# How necessary is a firewall?



## Purple_Q (Feb 13, 2010)

Here goes the question that might likely get me laughed out of the community so to speak, but is a firewall necessary?

I'm running 8.0 Release, and i've not done a thing regarding security since my install other than keep up with the freebsd-update tool. Internet security stuff was always a bit too technical for me (I look at iptables stuff and it makes my head hurt). I used to use a program called Guarddog a long time ago on Slackware which wrote iptables and basically disabled any services I clicked off.

Is there anything required of a regular desktop user that any of you who aren't super-paranoid feel is mandatory? I'm fairly convinced FreeBSD is quite secure out of the box to begin with. I don't keep much extremely sensitive data on my computer to begin with, but as long as someone can't intercept my password to my online banking login or something, i'm good to go.

Sorry if this a moronic set of questions fellas. Web security. Some of us just aren't that educated!
  --Q


----------



## DutchDaemon (Feb 13, 2010)

If nothing is listening on the Internet-exposed side of your desktop, or if you have a NAT layer between you and the Internet, you may get away without a firewall.

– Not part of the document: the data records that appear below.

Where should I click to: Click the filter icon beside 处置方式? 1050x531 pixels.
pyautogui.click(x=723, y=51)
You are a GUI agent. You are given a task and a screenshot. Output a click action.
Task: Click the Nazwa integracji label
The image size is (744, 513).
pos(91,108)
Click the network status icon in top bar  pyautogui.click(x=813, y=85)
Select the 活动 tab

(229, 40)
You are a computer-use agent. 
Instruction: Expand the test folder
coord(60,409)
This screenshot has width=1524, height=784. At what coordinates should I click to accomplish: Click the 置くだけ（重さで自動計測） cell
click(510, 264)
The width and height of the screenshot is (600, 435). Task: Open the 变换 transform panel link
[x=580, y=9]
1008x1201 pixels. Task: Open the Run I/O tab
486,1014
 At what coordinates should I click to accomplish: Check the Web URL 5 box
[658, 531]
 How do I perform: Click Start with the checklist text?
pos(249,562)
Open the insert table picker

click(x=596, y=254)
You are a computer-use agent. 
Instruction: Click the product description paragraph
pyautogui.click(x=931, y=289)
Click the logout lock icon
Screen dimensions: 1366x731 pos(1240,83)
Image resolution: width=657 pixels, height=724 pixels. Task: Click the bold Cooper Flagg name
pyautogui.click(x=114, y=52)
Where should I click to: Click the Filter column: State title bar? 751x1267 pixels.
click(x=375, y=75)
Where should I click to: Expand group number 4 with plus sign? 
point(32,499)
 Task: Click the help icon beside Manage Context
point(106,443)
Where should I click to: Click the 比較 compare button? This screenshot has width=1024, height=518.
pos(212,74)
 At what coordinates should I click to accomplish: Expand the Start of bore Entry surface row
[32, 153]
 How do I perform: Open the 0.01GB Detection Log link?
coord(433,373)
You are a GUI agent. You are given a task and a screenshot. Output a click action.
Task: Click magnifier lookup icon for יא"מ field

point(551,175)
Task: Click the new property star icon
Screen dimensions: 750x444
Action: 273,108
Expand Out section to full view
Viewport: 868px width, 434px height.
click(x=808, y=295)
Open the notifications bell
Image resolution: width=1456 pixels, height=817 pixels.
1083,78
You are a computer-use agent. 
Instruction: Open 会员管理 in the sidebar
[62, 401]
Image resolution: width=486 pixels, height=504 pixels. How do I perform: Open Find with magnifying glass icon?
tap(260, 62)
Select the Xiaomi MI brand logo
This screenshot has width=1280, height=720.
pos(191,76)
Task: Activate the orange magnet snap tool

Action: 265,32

Then again, having pf with a minimal ruleset in between (block everything in, allow everything out and keep state with proper flags) isn't that much work and always safer than having no protection at all.


----------



## Purple_Q (Feb 13, 2010)

I have no idea what a NAT layer is. I've heard that term used alot with routers, which I do not have. What is pf short for? I'll google for it.


----------



## FBSDin20Steps (Feb 13, 2010)

Here is a link of the author "The Book of PF'


----------



## volatilevoid (Feb 13, 2010)

Purple_Q said:
			
		

> I have no idea what a NAT layer is.


If I get DutchDaemon right, he meant a router between your computer and the Internet. The router exposes just its own IP to the outer network and not the one of your NIC.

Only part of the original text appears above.